▸ Action item:
Whatever appears in the data below, copy it exactly.

Items from a data source
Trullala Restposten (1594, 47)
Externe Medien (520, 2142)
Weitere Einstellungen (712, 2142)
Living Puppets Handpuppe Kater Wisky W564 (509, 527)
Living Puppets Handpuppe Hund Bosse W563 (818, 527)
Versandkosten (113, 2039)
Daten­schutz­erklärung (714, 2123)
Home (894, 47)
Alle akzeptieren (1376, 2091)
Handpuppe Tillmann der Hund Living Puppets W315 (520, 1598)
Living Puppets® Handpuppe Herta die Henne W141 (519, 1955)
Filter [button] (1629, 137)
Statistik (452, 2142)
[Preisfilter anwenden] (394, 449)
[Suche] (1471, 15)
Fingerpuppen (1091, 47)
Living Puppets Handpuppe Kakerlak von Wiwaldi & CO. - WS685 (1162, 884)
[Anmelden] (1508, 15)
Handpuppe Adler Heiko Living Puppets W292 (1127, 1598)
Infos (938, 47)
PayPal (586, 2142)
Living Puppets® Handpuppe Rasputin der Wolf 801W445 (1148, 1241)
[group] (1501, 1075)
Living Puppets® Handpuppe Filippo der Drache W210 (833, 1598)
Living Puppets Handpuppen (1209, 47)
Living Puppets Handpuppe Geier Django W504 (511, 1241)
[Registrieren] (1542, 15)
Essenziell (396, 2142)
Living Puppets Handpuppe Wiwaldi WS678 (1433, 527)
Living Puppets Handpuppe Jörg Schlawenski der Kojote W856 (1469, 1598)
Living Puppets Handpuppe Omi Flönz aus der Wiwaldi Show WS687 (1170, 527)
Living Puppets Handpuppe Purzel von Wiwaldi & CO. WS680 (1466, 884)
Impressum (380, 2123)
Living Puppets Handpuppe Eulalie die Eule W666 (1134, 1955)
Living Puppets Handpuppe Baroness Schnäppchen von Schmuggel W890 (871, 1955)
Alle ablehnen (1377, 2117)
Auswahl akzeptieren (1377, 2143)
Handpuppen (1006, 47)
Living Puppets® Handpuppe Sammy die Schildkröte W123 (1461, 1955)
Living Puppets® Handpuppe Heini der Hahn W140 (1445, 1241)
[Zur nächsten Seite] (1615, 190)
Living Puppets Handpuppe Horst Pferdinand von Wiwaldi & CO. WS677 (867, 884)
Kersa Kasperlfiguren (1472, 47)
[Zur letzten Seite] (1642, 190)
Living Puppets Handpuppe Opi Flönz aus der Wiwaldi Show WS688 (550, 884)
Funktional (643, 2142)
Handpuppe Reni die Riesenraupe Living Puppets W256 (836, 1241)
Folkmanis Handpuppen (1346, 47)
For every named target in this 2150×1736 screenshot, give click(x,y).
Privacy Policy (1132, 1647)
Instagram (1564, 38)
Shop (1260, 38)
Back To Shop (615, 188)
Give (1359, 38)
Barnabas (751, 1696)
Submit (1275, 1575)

▸ Your solution:
Trullala Restposten (1594, 47)
Externe Medien (520, 2142)
Weitere Einstellungen (712, 2142)
Living Puppets Handpuppe Kater Wisky W564 (509, 527)
Living Puppets Handpuppe Hund Bosse W563 (818, 527)
Versandkosten (113, 2039)
Daten­schutz­erklärung (714, 2123)
Home (894, 47)
Alle akzeptieren (1376, 2091)
Handpuppe Tillmann der Hund Living Puppets W315 (520, 1598)
Living Puppets® Handpuppe Herta die Henne W141 (519, 1955)
Filter [button] (1629, 137)
Statistik (452, 2142)
[Preisfilter anwenden] (394, 449)
[Suche] (1471, 15)
Fingerpuppen (1091, 47)
Living Puppets Handpuppe Kakerlak von Wiwaldi & CO. - WS685 (1162, 884)
[Anmelden] (1508, 15)
Handpuppe Adler Heiko Living Puppets W292 (1127, 1598)
Infos (938, 47)
PayPal (586, 2142)
Living Puppets® Handpuppe Rasputin der Wolf 801W445 (1148, 1241)
[group] (1501, 1075)
Living Puppets® Handpuppe Filippo der Drache W210 (833, 1598)
Living Puppets Handpuppen (1209, 47)
Living Puppets Handpuppe Geier Django W504 (511, 1241)
[Registrieren] (1542, 15)
Essenziell (396, 2142)
Living Puppets Handpuppe Wiwaldi WS678 (1433, 527)
Living Puppets Handpuppe Jörg Schlawenski der Kojote W856 (1469, 1598)
Living Puppets Handpuppe Omi Flönz aus der Wiwaldi Show WS687 (1170, 527)
Living Puppets Handpuppe Purzel von Wiwaldi & CO. WS680 (1466, 884)
Impressum (380, 2123)
Living Puppets Handpuppe Eulalie die Eule W666 (1134, 1955)
Living Puppets Handpuppe Baroness Schnäppchen von Schmuggel W890 (871, 1955)
Alle ablehnen (1377, 2117)
Auswahl akzeptieren (1377, 2143)
Handpuppen (1006, 47)
Living Puppets® Handpuppe Sammy die Schildkröte W123 (1461, 1955)
Living Puppets® Handpuppe Heini der Hahn W140 (1445, 1241)
[Zur nächsten Seite] (1615, 190)
Living Puppets Handpuppe Horst Pferdinand von Wiwaldi & CO. WS677 (867, 884)
Kersa Kasperlfiguren (1472, 47)
[Zur letzten Seite] (1642, 190)
Living Puppets Handpuppe Opi Flönz aus der Wiwaldi Show WS688 (550, 884)
Funktional (643, 2142)
Handpuppe Reni die Riesenraupe Living Puppets W256 (836, 1241)
Folkmanis Handpuppen (1346, 47)
For every named target in this 2150×1736 screenshot, give click(x,y).
Privacy Policy (1132, 1647)
Instagram (1564, 38)
Shop (1260, 38)
Back To Shop (615, 188)
Give (1359, 38)
Barnabas (751, 1696)
Submit (1275, 1575)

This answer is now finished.